* **Exercise requirements**: Report every line below that has the string "with" in it.

* **Data provided**:
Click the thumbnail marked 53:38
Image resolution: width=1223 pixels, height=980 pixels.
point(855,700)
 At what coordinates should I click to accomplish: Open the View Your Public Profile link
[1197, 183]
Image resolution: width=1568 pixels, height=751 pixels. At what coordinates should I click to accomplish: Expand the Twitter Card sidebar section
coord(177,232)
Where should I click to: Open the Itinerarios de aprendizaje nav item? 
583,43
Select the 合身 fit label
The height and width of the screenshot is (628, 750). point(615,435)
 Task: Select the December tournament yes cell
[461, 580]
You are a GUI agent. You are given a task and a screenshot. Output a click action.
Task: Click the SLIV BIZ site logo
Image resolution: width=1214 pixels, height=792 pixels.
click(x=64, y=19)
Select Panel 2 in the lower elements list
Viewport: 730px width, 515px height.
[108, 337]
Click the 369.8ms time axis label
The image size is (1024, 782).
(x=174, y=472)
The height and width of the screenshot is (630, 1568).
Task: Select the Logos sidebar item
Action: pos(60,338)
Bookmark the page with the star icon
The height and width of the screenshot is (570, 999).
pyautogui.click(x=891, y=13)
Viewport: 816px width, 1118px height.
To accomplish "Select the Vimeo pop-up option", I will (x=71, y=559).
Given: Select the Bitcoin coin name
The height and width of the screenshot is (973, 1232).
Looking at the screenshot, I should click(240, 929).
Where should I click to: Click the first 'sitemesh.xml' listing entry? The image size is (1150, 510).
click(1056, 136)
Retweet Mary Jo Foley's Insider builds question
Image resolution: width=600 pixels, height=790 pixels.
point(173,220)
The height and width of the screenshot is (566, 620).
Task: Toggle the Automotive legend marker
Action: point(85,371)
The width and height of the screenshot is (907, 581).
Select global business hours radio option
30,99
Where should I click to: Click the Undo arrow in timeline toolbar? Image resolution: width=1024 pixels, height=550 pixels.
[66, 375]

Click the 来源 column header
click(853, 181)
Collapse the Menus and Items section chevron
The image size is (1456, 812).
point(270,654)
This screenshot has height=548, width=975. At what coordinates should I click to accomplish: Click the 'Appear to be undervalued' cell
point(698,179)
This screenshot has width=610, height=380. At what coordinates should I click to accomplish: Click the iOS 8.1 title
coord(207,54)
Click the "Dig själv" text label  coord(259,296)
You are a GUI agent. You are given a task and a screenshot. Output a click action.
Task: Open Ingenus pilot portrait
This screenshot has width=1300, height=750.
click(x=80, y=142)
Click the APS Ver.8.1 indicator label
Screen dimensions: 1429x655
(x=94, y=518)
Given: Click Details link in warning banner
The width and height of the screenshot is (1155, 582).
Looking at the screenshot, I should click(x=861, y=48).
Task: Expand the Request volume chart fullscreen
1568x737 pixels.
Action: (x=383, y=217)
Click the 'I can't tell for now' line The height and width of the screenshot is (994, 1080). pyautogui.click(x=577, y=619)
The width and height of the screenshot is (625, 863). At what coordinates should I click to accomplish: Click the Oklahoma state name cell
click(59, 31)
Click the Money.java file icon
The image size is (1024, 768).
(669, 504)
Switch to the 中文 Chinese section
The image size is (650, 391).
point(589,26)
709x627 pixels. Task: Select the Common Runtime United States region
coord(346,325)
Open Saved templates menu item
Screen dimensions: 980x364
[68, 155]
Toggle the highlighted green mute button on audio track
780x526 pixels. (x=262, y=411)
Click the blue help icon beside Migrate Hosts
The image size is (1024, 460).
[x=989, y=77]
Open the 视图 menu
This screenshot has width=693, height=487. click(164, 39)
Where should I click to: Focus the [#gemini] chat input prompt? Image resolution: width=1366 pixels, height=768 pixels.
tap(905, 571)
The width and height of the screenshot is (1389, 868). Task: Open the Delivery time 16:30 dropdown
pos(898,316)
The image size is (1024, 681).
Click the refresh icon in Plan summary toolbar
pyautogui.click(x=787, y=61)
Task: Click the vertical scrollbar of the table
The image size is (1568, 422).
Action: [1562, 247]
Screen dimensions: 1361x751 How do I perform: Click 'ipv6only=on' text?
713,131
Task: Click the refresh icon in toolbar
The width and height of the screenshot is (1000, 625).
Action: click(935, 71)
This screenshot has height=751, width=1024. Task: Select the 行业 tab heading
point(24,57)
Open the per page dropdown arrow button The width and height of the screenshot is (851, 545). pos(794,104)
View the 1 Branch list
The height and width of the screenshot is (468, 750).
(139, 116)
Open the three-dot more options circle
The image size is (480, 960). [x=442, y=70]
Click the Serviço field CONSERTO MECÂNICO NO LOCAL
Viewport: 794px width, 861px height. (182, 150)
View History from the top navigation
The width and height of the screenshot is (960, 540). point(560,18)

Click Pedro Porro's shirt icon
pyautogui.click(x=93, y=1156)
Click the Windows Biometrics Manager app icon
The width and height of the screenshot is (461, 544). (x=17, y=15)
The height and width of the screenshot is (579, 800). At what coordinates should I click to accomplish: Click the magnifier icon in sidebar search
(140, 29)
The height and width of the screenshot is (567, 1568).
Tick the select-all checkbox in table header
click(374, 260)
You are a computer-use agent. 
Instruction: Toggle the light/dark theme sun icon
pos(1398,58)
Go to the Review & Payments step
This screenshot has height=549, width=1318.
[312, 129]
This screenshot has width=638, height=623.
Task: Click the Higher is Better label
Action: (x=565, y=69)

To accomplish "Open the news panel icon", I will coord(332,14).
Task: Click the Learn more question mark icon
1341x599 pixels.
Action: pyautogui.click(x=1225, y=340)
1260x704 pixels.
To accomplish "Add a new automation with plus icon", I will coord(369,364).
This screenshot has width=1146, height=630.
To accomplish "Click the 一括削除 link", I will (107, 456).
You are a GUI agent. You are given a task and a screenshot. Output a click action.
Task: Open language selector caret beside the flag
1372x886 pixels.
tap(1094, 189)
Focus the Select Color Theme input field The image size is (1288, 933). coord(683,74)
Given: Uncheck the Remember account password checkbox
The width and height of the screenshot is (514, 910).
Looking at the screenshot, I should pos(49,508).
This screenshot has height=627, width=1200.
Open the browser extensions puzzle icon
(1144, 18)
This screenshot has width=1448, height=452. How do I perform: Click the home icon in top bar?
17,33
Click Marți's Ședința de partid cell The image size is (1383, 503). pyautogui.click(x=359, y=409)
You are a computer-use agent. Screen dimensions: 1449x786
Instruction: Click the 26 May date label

* **Result for this exercise**:
Bookmark the page with the star icon
To accomplish "Add a new automation with plus icon", I will coord(369,364).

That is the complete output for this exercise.